• **Your task**
Each line from the one containing "You are a computer-use" to the end of the entries below is to be set down exactly; the pictures are not.

═══ Raw data

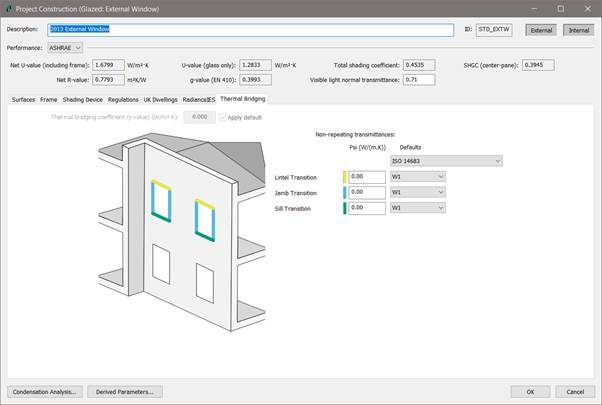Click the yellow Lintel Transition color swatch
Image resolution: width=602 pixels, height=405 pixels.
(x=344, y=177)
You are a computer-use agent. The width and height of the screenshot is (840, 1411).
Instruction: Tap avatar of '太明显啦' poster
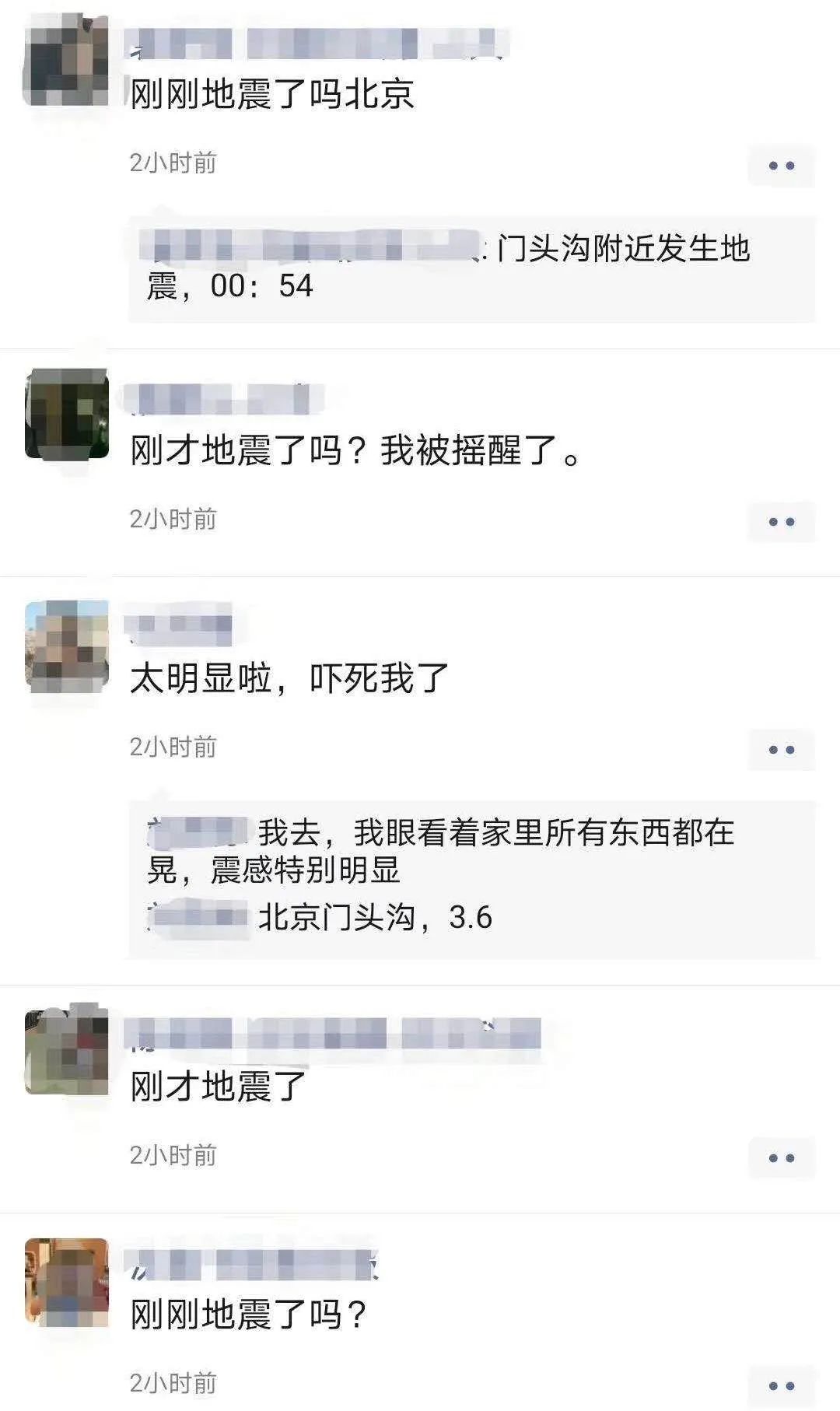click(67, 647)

══════

• **Task result**
You are a computer-use agent. The width and height of the screenshot is (840, 1411).
Instruction: Tap avatar of '太明显啦' poster
click(67, 647)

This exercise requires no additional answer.